I would argue that the Controller is now able to be broken up into lots of reusable pieces (i.e. Combine) instead of being a massive cluster that has to be rewritten for each app.

I had written my own version of this a couple of years ago (I called them Chains), and have been happily using that pattern in most of my code. Was working on open sourcing those, but with Combine doing it better, there is no need. lol.

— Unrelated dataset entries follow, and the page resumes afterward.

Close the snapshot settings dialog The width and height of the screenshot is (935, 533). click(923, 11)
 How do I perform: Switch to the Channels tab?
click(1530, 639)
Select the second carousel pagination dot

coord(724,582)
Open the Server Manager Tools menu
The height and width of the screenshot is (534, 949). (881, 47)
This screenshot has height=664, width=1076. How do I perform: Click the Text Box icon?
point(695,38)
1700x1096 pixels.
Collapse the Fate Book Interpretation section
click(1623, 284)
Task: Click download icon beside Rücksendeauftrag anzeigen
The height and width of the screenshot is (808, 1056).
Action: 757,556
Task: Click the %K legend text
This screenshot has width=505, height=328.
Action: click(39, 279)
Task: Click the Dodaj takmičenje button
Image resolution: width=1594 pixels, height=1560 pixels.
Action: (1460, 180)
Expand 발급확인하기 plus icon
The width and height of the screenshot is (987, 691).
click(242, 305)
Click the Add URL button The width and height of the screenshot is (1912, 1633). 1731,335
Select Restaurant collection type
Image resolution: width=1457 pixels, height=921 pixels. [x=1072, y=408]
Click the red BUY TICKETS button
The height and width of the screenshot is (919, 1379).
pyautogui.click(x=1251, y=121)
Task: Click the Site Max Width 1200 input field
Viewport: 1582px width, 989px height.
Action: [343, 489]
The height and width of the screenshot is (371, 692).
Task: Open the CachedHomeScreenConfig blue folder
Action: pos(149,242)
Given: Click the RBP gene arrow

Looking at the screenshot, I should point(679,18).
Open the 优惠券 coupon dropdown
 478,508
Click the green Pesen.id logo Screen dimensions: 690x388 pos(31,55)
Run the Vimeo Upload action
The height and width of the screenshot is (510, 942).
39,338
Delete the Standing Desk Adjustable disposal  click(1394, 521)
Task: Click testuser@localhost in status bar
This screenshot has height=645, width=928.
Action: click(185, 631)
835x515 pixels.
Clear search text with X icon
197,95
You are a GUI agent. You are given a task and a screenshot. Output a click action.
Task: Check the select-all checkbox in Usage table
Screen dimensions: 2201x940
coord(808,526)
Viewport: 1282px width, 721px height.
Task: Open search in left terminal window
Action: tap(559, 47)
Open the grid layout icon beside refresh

It should still be able to capture the same type information when needed (see post above), however some of the optimizations might be pushed to runtime (until we get compile-time functions). SwiftUI would look the same at the use-site, but have a slightly different approach for builder declarations (defining functions taking individual lines and only a single build-block). The advantage is that you could have things like variable assignment and control-flow statements natively, and you wouldn't have the 10 item limit. It could also be done in a reasonably short timeframe.

Which post? Are you able to provide examples? I would like to see a sketch of how the feature would be used by a library like SwiftUI so I can better understand how it is capable of meeting the needs of a library like that.

If you mean this post I don’t see how a “common currency type” for the builder could meet the needs of SwiftUI. It’s typing requirements are much more sophisticated than anything I can imagine meeting that description. But maybe I’m missing something.